Requirement: Copy task, pictures excluded: set down exactly the lines from the one containing "Screen dimensions: 1080x2400" to the end of the data below.

Records to use:

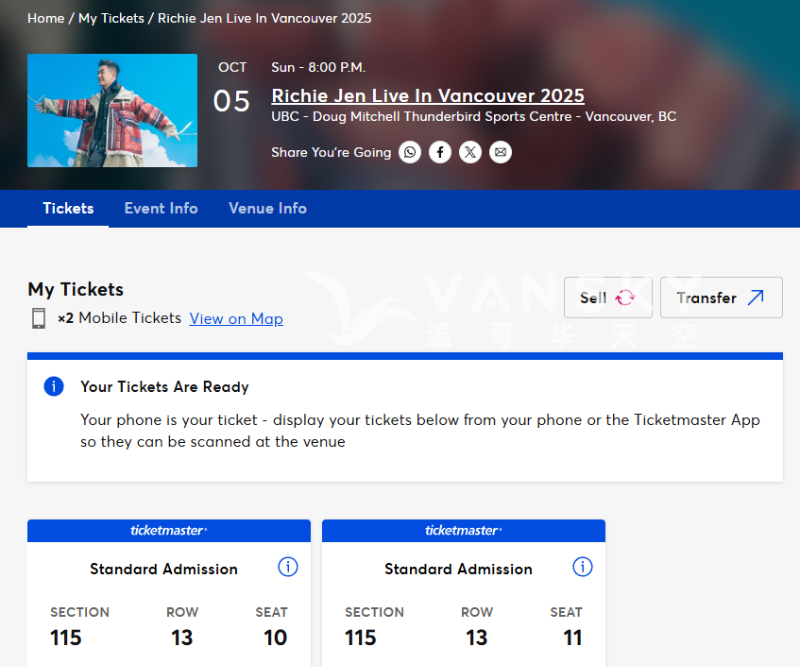This screenshot has height=667, width=800.
Task: Click the blue info icon in ready notice
Action: [54, 386]
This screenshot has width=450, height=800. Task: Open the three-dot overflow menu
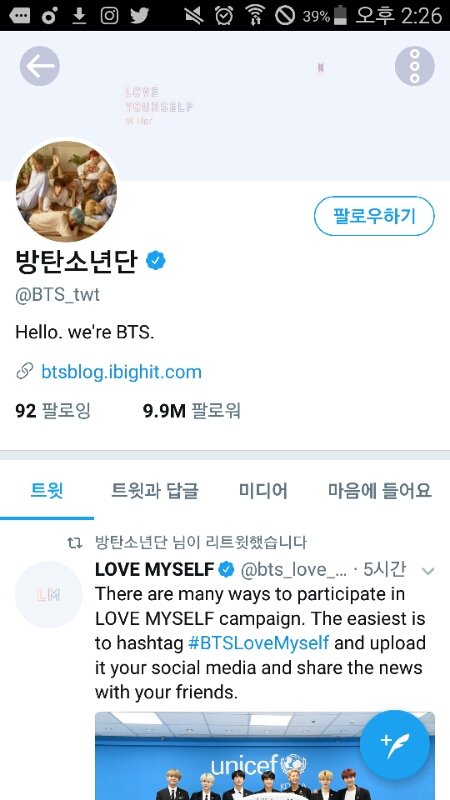tap(414, 66)
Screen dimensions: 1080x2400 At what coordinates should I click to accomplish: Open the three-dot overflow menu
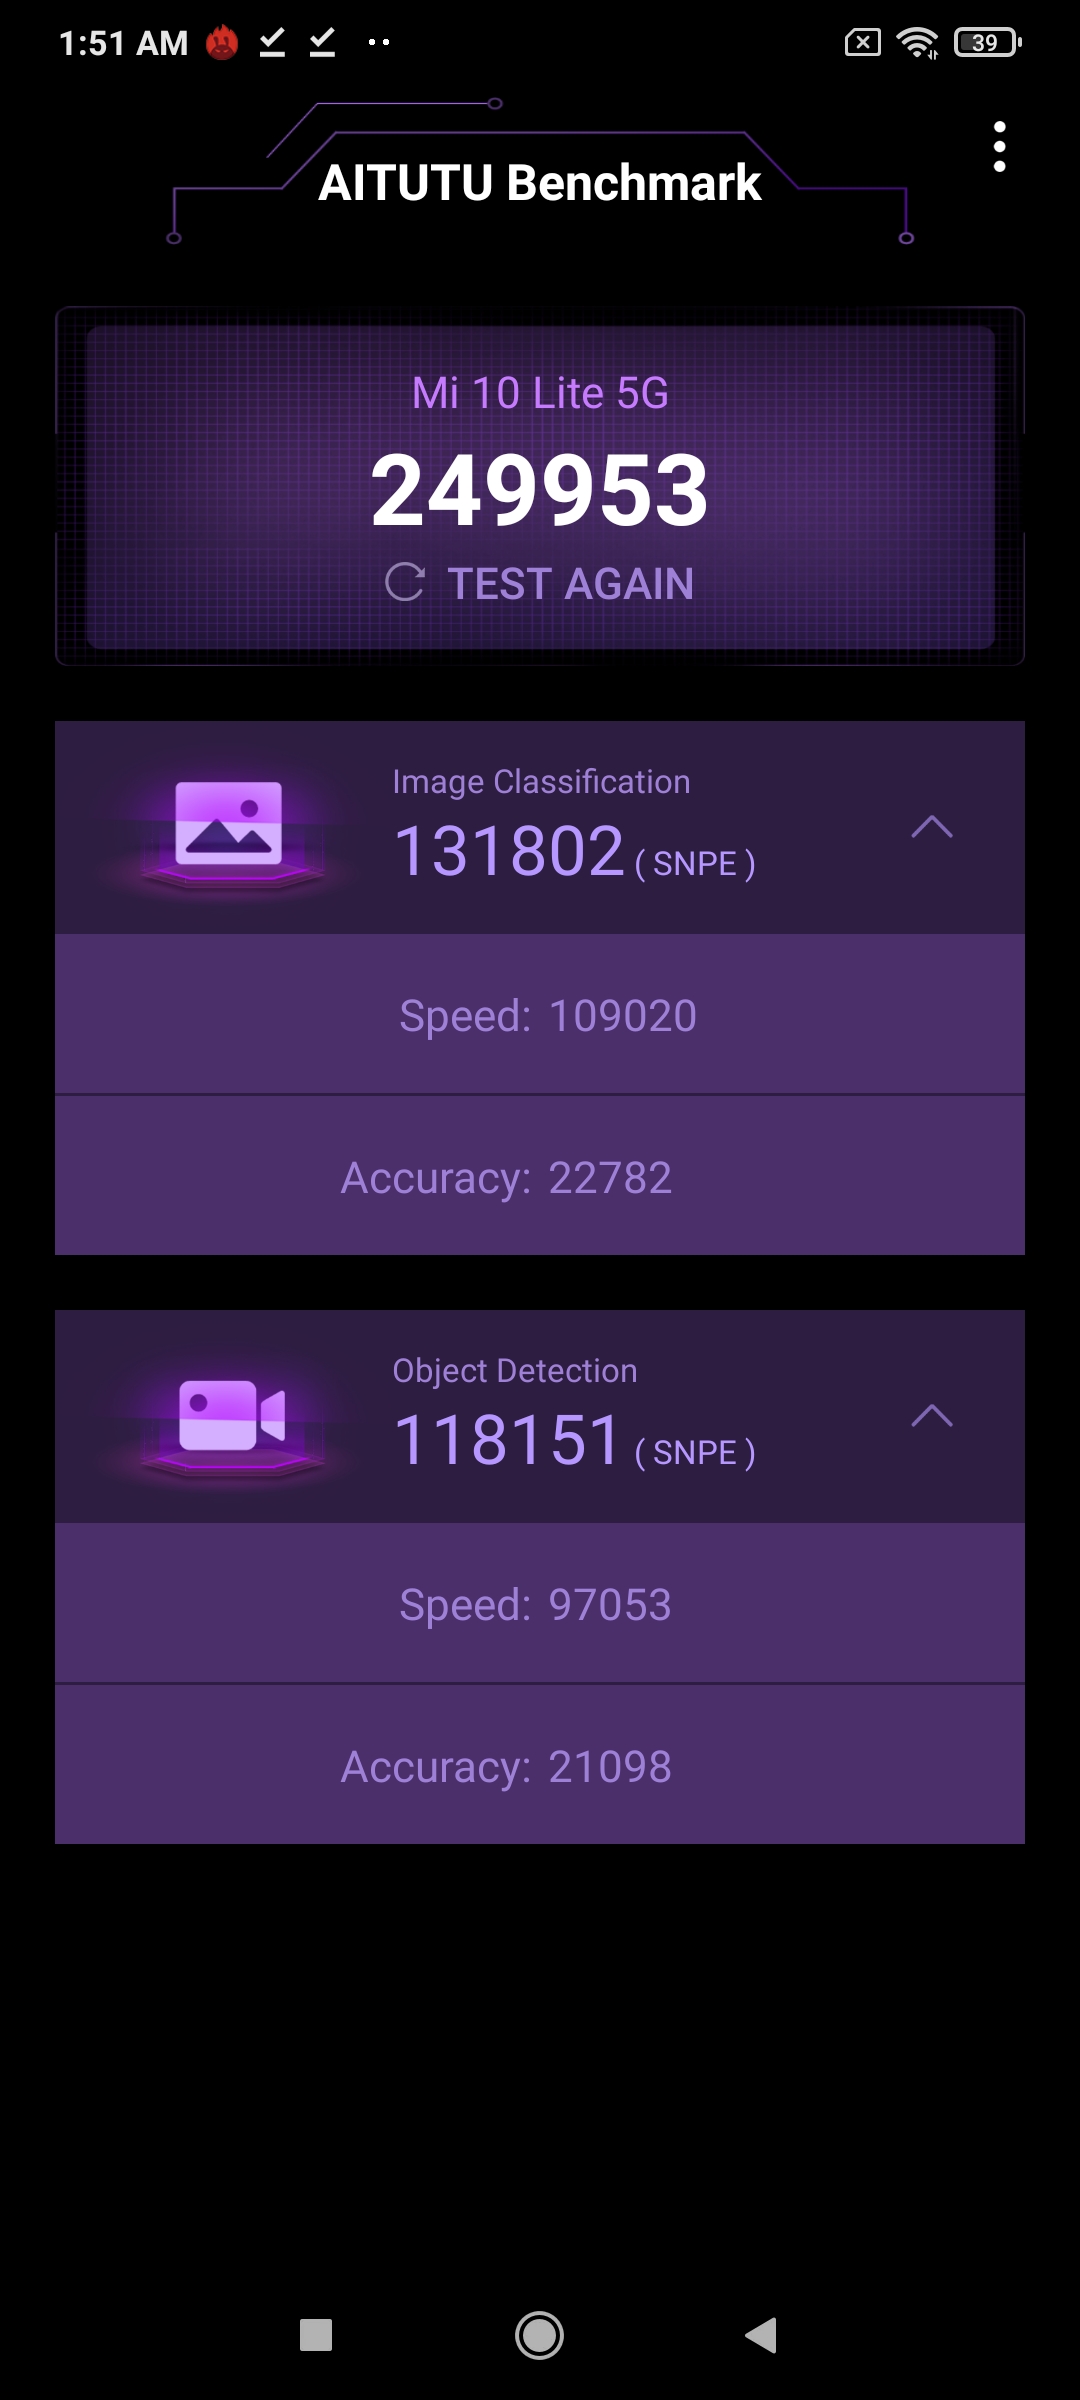(999, 147)
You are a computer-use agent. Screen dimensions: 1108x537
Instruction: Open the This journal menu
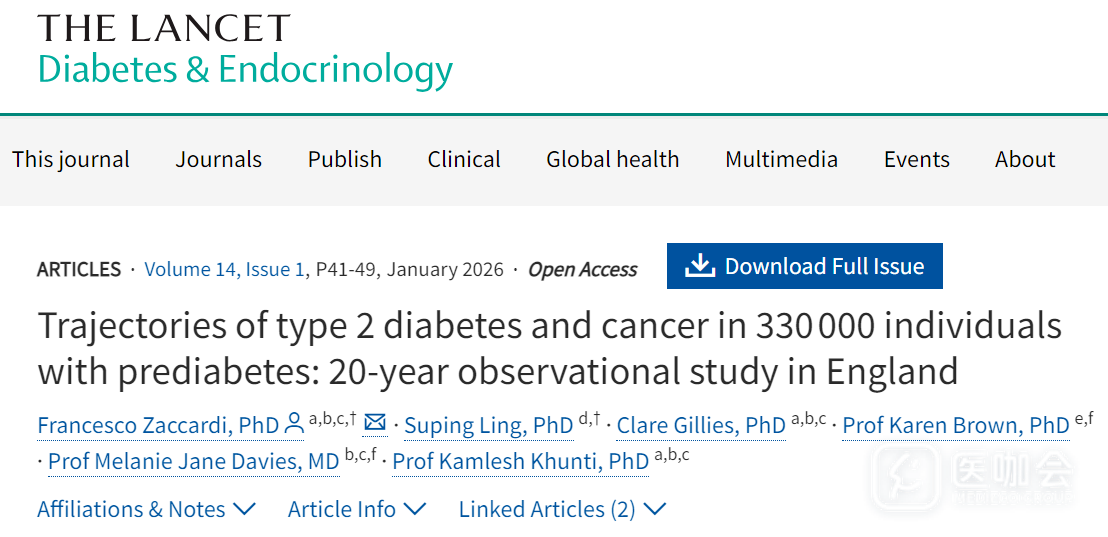pyautogui.click(x=71, y=159)
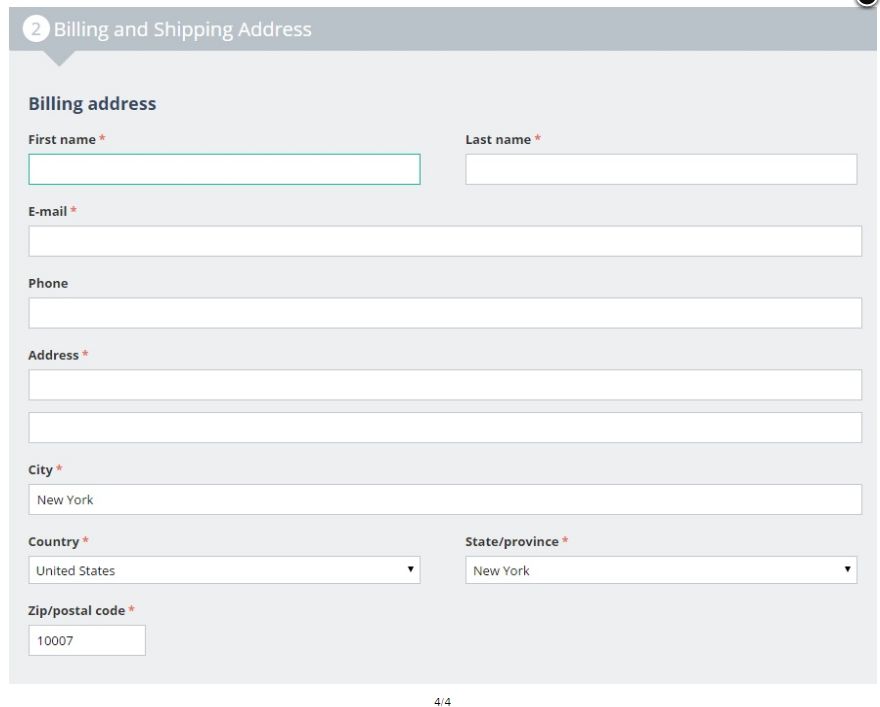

Finished task:
Screen dimensions: 1080x2400 At what coordinates should I click to accomplish: Open the three-dot overflow menu
(999, 147)
You are a computer-use agent. Screen dimensions: 1108x537
Instruction: Open the This journal menu
pyautogui.click(x=71, y=159)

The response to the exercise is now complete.